The New Relic RPM performance monitoring tool is a real gem, that I wish I had when I was trying to optimize performance two years ago. It is an amazing piece of software, that plugs right in to your rails app and gives you detailed breakdowns, for each browser request, of where time is spent. It’s incredibly easy to install, and you can start using it in development mode right away.
It was never been this easy to figure out exactly where to optimize your rails app.
New Relic is free to use in development mode on your local machine, where you can get extremely detailed info, and in production, where the Lite-edition gives you basic metrics for the last 30 minutes. If you want more metrics or longer time periods in production, you will have to buy a licence, which I think is fair, since the Lite edition is already so useful. So far, I’ve gotten tremendous results out of using the Lite edition on my local machine, where I have been able to find exactly the places that were slow, and in production, where I’ve been able to see how the system was performing under real load.
If you are running a Rails application in production, and if you are just the slightest bit interested in how it performs (why wouldn’t you be?), download New Relic right now.

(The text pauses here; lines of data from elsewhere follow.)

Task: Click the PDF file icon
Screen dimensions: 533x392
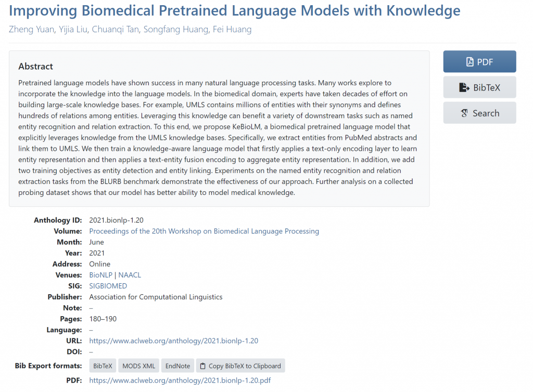Action: click(470, 62)
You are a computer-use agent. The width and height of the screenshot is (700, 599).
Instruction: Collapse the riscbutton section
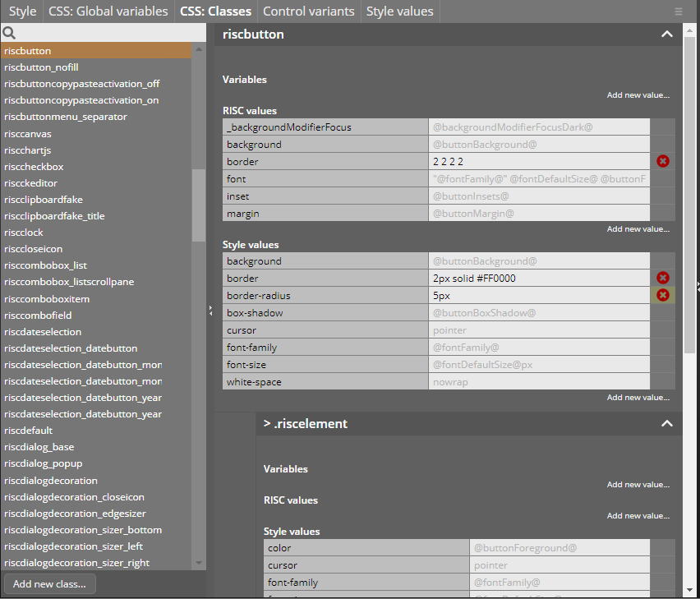(666, 35)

I hope you have found it useful. Please feel free to leave any comments, suggestions or questions you might have, and I’ll try to answer them.
there is a mod rails setup which you can set to have it not “turn off” your rails app for X seconds. Setting it high is almost as good as your cron suggestion
-=r
[...] So far, I’ve gotten tremendous results out of using the Lite edition on my local machine, where I have been able to find exactly the places that were slow, and in production, where I’ve been able to see how the system …Continue [...]
Thanks for the tip faith – I’ll check it out. I thought there might be something like that, but I wanted to make sure that there was no startup-delay, even if no-one had accessed the application for several hours.